Someone just told me they felt a little fall in the air. 

Unless you live in Phoenix, I replied, there’s always a little fall in the air.

If fall tries to move in on the action in Phoenix this time of year it’s incinerated,  immediately. The closest Phoenix gets to fall is in the dead of winter, when the weather is roughly equivalent to the most pleasant spring ever in Montana.

The last week of July and first of August kind of feels like the high point of the summer bell curve. Everything is tapped out to its max and we’re about to learn how the season will come to be defined. 
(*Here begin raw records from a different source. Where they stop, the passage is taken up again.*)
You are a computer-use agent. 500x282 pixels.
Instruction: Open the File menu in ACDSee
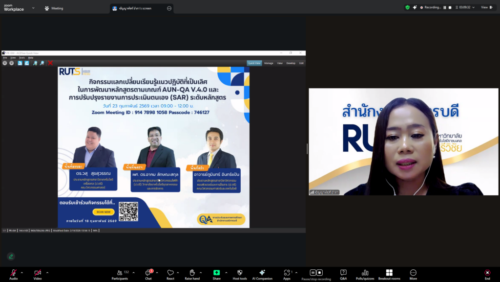point(5,57)
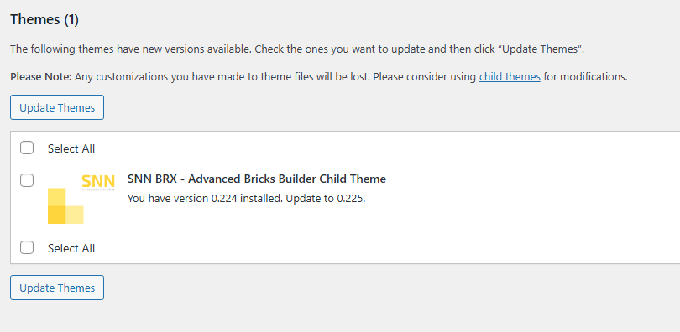Click the SNN BRX Advanced Bricks Builder title
The image size is (680, 332).
257,179
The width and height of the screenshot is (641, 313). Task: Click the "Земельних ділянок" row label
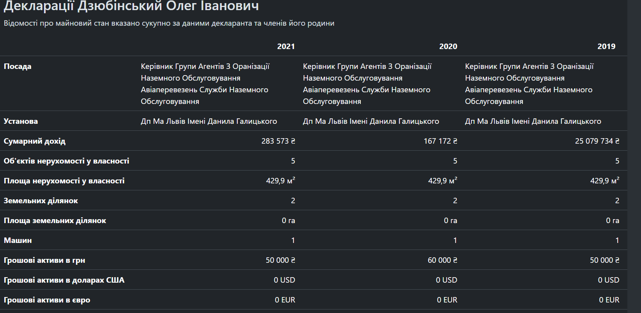[41, 201]
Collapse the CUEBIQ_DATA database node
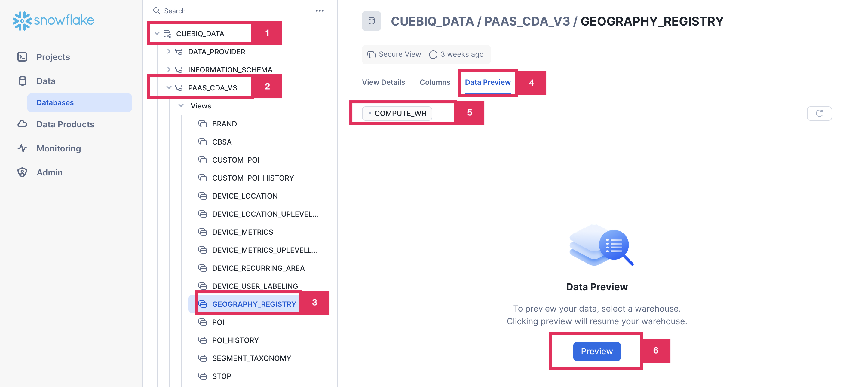The height and width of the screenshot is (387, 846). 157,33
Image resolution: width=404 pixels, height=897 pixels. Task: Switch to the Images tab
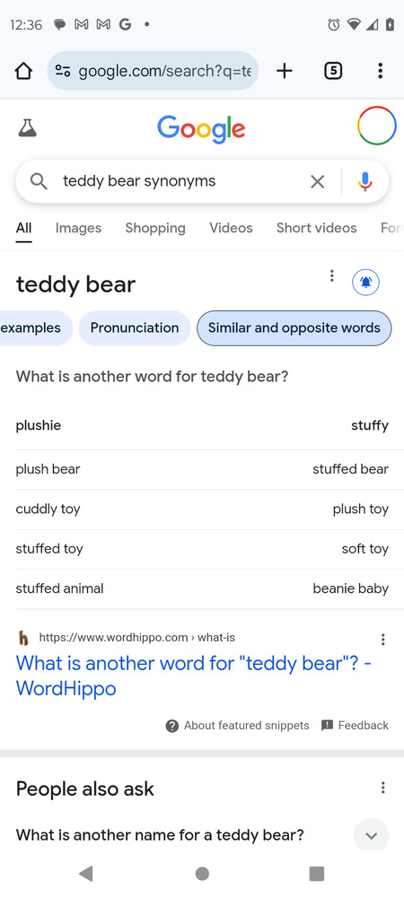(78, 228)
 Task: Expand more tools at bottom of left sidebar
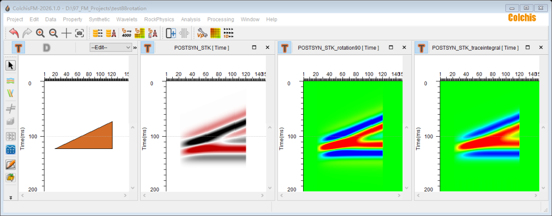pyautogui.click(x=11, y=197)
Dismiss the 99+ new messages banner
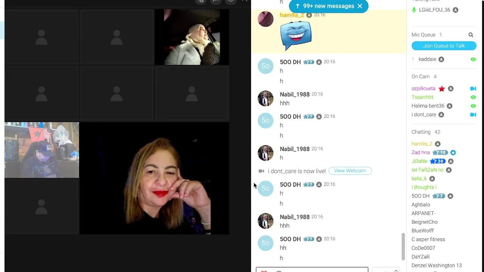484x272 pixels. 360,6
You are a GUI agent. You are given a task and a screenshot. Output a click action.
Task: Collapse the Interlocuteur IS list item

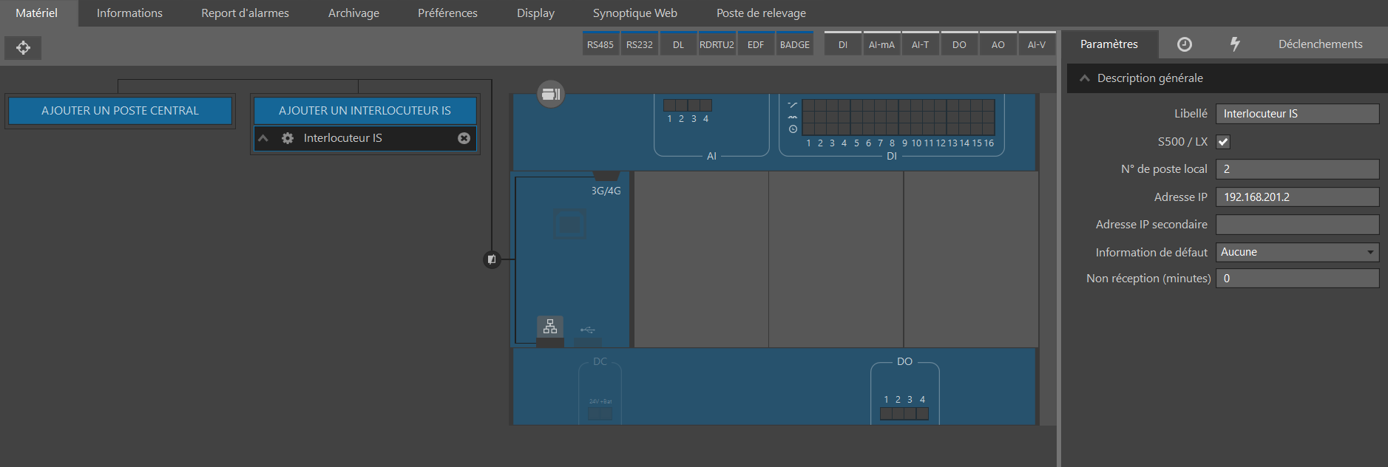(x=263, y=138)
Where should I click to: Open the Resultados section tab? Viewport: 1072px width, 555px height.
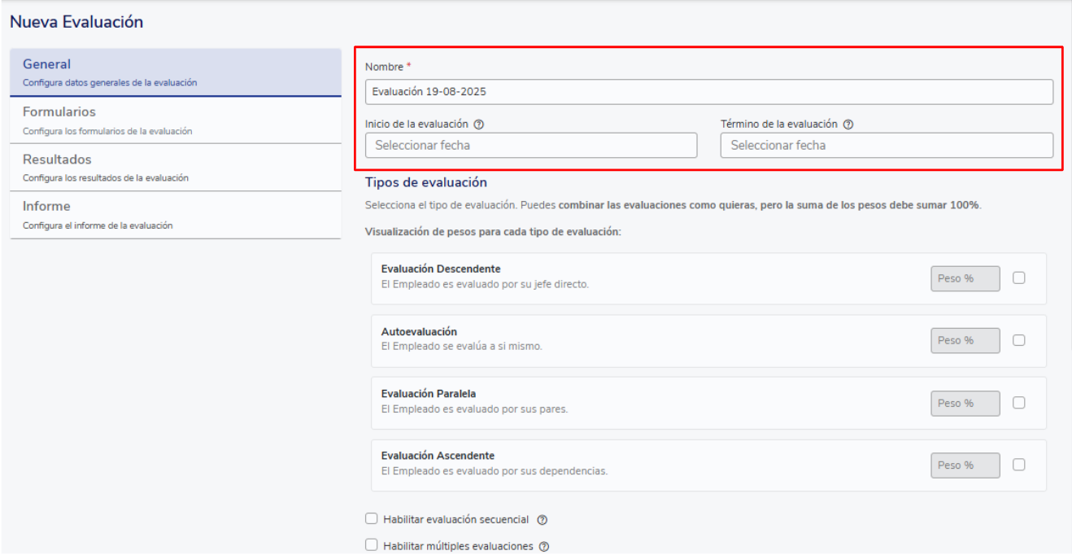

Will it be a summer of blazing temperatures or fires or tepid trout streams closed to afternoon fishing or high-and-dry docks on Flathead Lake, or all of the above?

This has long been a moment to pause for me. When I was floating and/or guiding a lot, my guiding pals and I knew the start of August was when things changed. The Middle and North forks, where I liked to spend summer afternoons and evenings, began to fall precipitously low. Mike, a guide who forgot more about the Middle Fork than I’ll ever know, would say the river lost definition this time of year. 

In other words, the current seams that usually harbored cutthroat trout were gone. Guiding in the barren August month felt like we needed to cover the water from bank to bank because there was no obvious river structure to gather fish.

At least on the Flathead, until maybe this year, the one thing you didn’t have to worry about was water temps. The river might be low, flat and structureless, but it always had a recently frozen vibe that kept trout feisty even in August.

The latest non-shocker in Montana’s battle to remain a state of great trout rivers is the discovery of smallmouth bass in the Bitterroot River. It’s the lower Bitterroot, where frankly, no one seriously fishes for trout, but it’s another warning. Discovered as it was in the middle of a heatwave blast furnacing most of the country, it landed as just another sign of the apocalypse.

It isn’t. Pike are the apocalypse. They change everything. 

Still, smallmouth are aggressive predators and can make things tough on native fish. Just ask native humpback chub in the Colorado River how they feel about marauding smallies who like to hang near the mouth of the Little Colorado River where it joins the big one.

The smallmouth in the Flathead system offer another foil to native fish recovery. There may not be enough food in the relatively barren upper Flathead system to keep bass happy in huge numbers, however.

I’m rather fond of smallies. In the subjective world of fish preferences, they reside just a notch below trout in my ranking system. The trout they’re most likely to pinch in the lower Bitterroot are brown trout, and if I was given a choice of fishing for smallmouth or  browns, I’d need a coin flip to decide. And if I was fishing for filets, bass are the easy winner.

Anyway, while smallmouth aren’t native to western Montana, they are at least American fish. Browns are snooty Europeans.

As for this touch of fall in the air, I can imagine it. It’s not the random summer storm that drops a few flakes — on any day of the year Montanans like to remind outsiders — that brings it on. It’s a barely perceptible stillness that hits you, unexpectedly. You get a trace of it for a moment before the coolness recedes back into summer. It’s a welcome taste. Fall is, after all, the greatest of seasons, and falls in Montana are better than anywhere else I’ve spent one.

No matter what happens between now and then, fall erases the worst of it.